* **WHAT THE EXERCISE ASKS**
Below are some records; return each one exactly.

--

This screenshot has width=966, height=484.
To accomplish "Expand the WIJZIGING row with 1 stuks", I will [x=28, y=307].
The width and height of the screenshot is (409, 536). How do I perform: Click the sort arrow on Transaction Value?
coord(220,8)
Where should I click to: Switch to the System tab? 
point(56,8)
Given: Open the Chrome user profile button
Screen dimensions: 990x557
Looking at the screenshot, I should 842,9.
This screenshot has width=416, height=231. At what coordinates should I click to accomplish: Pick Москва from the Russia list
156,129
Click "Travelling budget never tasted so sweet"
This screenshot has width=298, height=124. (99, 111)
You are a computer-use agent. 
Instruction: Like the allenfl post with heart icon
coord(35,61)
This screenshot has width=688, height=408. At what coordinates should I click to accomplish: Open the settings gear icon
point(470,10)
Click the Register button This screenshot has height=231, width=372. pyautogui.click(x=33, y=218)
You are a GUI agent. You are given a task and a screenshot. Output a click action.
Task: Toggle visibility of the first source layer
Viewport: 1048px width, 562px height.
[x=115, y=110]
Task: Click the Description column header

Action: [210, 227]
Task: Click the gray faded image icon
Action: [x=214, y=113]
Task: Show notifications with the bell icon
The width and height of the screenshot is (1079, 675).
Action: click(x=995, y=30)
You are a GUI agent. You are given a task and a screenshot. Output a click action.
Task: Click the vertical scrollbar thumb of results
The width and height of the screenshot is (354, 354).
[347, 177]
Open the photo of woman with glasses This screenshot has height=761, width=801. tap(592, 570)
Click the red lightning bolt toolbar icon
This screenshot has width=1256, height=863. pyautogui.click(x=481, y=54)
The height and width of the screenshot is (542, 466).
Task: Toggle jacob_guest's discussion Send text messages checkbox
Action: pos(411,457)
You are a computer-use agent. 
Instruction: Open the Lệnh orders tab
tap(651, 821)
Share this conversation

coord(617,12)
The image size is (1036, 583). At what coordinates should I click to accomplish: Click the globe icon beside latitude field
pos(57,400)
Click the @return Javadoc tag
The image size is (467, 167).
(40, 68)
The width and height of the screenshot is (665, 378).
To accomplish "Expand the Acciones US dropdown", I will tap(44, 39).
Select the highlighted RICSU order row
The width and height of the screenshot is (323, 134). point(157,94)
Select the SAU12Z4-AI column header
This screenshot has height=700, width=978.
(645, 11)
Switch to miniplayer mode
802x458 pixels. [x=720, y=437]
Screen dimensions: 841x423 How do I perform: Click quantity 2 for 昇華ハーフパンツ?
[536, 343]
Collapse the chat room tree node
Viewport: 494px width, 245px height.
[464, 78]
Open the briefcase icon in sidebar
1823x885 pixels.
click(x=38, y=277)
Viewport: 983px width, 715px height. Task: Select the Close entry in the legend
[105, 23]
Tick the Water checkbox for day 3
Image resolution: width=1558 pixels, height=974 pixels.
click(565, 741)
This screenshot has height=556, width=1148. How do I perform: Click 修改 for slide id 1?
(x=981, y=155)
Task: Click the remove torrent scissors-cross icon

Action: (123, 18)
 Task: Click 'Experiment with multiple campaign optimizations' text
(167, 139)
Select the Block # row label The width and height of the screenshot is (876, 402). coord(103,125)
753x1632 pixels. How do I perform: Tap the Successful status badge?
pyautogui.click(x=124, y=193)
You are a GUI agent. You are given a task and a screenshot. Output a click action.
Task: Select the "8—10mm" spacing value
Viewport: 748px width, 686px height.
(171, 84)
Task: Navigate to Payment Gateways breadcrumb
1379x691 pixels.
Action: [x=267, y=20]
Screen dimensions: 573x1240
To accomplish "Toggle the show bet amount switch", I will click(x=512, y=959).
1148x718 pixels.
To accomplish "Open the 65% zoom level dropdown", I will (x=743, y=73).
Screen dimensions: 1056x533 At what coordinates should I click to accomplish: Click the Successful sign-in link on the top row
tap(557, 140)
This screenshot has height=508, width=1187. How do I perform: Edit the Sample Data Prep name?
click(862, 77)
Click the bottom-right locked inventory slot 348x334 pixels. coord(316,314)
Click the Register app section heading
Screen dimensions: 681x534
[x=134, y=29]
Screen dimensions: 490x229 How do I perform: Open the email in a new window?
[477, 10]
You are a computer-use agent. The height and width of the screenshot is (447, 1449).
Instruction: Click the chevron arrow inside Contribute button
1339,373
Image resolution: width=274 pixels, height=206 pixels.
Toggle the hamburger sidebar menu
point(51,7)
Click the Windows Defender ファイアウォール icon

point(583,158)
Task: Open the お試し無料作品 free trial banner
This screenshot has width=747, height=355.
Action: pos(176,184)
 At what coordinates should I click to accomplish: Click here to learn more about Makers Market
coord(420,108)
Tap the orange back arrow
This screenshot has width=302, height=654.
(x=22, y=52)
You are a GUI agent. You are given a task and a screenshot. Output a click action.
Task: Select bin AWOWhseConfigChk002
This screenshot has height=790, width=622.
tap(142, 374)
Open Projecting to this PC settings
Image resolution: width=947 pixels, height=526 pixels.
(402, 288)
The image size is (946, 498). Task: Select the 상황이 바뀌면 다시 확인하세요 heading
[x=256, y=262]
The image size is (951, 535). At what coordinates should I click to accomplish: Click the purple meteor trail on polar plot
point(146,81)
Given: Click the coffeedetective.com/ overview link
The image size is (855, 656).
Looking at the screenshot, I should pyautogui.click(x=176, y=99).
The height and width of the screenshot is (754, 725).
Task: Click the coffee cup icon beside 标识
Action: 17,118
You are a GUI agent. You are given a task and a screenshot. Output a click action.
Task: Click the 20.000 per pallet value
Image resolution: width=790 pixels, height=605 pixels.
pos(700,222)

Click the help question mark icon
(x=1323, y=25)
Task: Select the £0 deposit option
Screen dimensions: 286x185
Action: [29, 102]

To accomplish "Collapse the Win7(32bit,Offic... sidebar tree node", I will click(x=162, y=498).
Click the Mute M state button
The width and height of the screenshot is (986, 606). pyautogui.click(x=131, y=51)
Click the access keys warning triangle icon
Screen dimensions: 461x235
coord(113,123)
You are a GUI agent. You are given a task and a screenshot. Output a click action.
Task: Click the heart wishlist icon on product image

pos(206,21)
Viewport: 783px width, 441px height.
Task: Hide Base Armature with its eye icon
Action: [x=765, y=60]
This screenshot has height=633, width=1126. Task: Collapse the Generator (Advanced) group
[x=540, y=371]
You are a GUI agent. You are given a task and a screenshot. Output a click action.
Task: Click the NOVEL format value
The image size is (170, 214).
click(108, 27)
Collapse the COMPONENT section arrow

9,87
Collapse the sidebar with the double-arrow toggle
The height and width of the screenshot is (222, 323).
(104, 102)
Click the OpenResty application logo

--

* **EXPECTED ANSWER**
This screenshot has width=966, height=484.
To accomplish "Expand the WIJZIGING row with 1 stuks", I will [x=28, y=307].
The width and height of the screenshot is (409, 536). How do I perform: Click the sort arrow on Transaction Value?
coord(220,8)
Where should I click to: Switch to the System tab? 
point(56,8)
Given: Open the Chrome user profile button
Screen dimensions: 990x557
Looking at the screenshot, I should 842,9.
This screenshot has width=416, height=231. At what coordinates should I click to accomplish: Pick Москва from the Russia list
156,129
Click "Travelling budget never tasted so sweet"
This screenshot has width=298, height=124. (99, 111)
You are a computer-use agent. 
Instruction: Like the allenfl post with heart icon
coord(35,61)
This screenshot has width=688, height=408. At what coordinates should I click to accomplish: Open the settings gear icon
point(470,10)
Click the Register button This screenshot has height=231, width=372. pyautogui.click(x=33, y=218)
You are a GUI agent. You are given a task and a screenshot. Output a click action.
Task: Toggle visibility of the first source layer
Viewport: 1048px width, 562px height.
[x=115, y=110]
Task: Click the Description column header

Action: [210, 227]
Task: Click the gray faded image icon
Action: [x=214, y=113]
Task: Show notifications with the bell icon
The width and height of the screenshot is (1079, 675).
Action: click(x=995, y=30)
You are a GUI agent. You are given a task and a screenshot. Output a click action.
Task: Click the vertical scrollbar thumb of results
The width and height of the screenshot is (354, 354).
[347, 177]
Open the photo of woman with glasses This screenshot has height=761, width=801. tap(592, 570)
Click the red lightning bolt toolbar icon
This screenshot has width=1256, height=863. pyautogui.click(x=481, y=54)
The height and width of the screenshot is (542, 466).
Task: Toggle jacob_guest's discussion Send text messages checkbox
Action: pos(411,457)
You are a computer-use agent. 
Instruction: Open the Lệnh orders tab
tap(651, 821)
Share this conversation

coord(617,12)
The image size is (1036, 583). At what coordinates should I click to accomplish: Click the globe icon beside latitude field
pos(57,400)
Click the @return Javadoc tag
The image size is (467, 167).
(40, 68)
The width and height of the screenshot is (665, 378).
To accomplish "Expand the Acciones US dropdown", I will tap(44, 39).
Select the highlighted RICSU order row
The width and height of the screenshot is (323, 134). point(157,94)
Select the SAU12Z4-AI column header
This screenshot has height=700, width=978.
(645, 11)
Switch to miniplayer mode
802x458 pixels. [x=720, y=437]
Screen dimensions: 841x423 How do I perform: Click quantity 2 for 昇華ハーフパンツ?
[536, 343]
Collapse the chat room tree node
Viewport: 494px width, 245px height.
[464, 78]
Open the briefcase icon in sidebar
1823x885 pixels.
click(x=38, y=277)
Viewport: 983px width, 715px height. Task: Select the Close entry in the legend
[105, 23]
Tick the Water checkbox for day 3
Image resolution: width=1558 pixels, height=974 pixels.
click(565, 741)
This screenshot has height=556, width=1148. How do I perform: Click 修改 for slide id 1?
(x=981, y=155)
Task: Click the remove torrent scissors-cross icon

Action: (123, 18)
 Task: Click 'Experiment with multiple campaign optimizations' text
(167, 139)
Select the Block # row label The width and height of the screenshot is (876, 402). coord(103,125)
753x1632 pixels. How do I perform: Tap the Successful status badge?
pyautogui.click(x=124, y=193)
You are a GUI agent. You are given a task and a screenshot. Output a click action.
Task: Select the "8—10mm" spacing value
Viewport: 748px width, 686px height.
(171, 84)
Task: Navigate to Payment Gateways breadcrumb
1379x691 pixels.
Action: [x=267, y=20]
Screen dimensions: 573x1240
To accomplish "Toggle the show bet amount switch", I will click(x=512, y=959).
1148x718 pixels.
To accomplish "Open the 65% zoom level dropdown", I will (x=743, y=73).
Screen dimensions: 1056x533 At what coordinates should I click to accomplish: Click the Successful sign-in link on the top row
tap(557, 140)
This screenshot has height=508, width=1187. How do I perform: Edit the Sample Data Prep name?
click(862, 77)
Click the bottom-right locked inventory slot 348x334 pixels. coord(316,314)
Click the Register app section heading
Screen dimensions: 681x534
[x=134, y=29]
Screen dimensions: 490x229 How do I perform: Open the email in a new window?
[477, 10]
You are a computer-use agent. The height and width of the screenshot is (447, 1449).
Instruction: Click the chevron arrow inside Contribute button
1339,373
Image resolution: width=274 pixels, height=206 pixels.
Toggle the hamburger sidebar menu
point(51,7)
Click the Windows Defender ファイアウォール icon

point(583,158)
Task: Open the お試し無料作品 free trial banner
This screenshot has width=747, height=355.
Action: pos(176,184)
 At what coordinates should I click to accomplish: Click here to learn more about Makers Market
coord(420,108)
Tap the orange back arrow
This screenshot has width=302, height=654.
(x=22, y=52)
You are a GUI agent. You are given a task and a screenshot. Output a click action.
Task: Select bin AWOWhseConfigChk002
This screenshot has height=790, width=622.
tap(142, 374)
Open Projecting to this PC settings
Image resolution: width=947 pixels, height=526 pixels.
(402, 288)
The image size is (946, 498). Task: Select the 상황이 바뀌면 다시 확인하세요 heading
[x=256, y=262]
The image size is (951, 535). At what coordinates should I click to accomplish: Click the purple meteor trail on polar plot
point(146,81)
Given: Click the coffeedetective.com/ overview link
The image size is (855, 656).
Looking at the screenshot, I should pyautogui.click(x=176, y=99).
The height and width of the screenshot is (754, 725).
Task: Click the coffee cup icon beside 标识
Action: 17,118
You are a GUI agent. You are given a task and a screenshot. Output a click action.
Task: Click the 20.000 per pallet value
Image resolution: width=790 pixels, height=605 pixels.
pos(700,222)

Click the help question mark icon
(x=1323, y=25)
Task: Select the £0 deposit option
Screen dimensions: 286x185
Action: [29, 102]

To accomplish "Collapse the Win7(32bit,Offic... sidebar tree node", I will click(x=162, y=498).
Click the Mute M state button
The width and height of the screenshot is (986, 606). pyautogui.click(x=131, y=51)
Click the access keys warning triangle icon
Screen dimensions: 461x235
coord(113,123)
You are a GUI agent. You are given a task and a screenshot. Output a click action.
Task: Click the heart wishlist icon on product image

pos(206,21)
Viewport: 783px width, 441px height.
Task: Hide Base Armature with its eye icon
Action: [x=765, y=60]
This screenshot has height=633, width=1126. Task: Collapse the Generator (Advanced) group
[x=540, y=371]
You are a GUI agent. You are given a task and a screenshot. Output a click action.
Task: Click the NOVEL format value
The image size is (170, 214).
click(108, 27)
Collapse the COMPONENT section arrow

9,87
Collapse the sidebar with the double-arrow toggle
The height and width of the screenshot is (222, 323).
(104, 102)
Click the OpenResty application logo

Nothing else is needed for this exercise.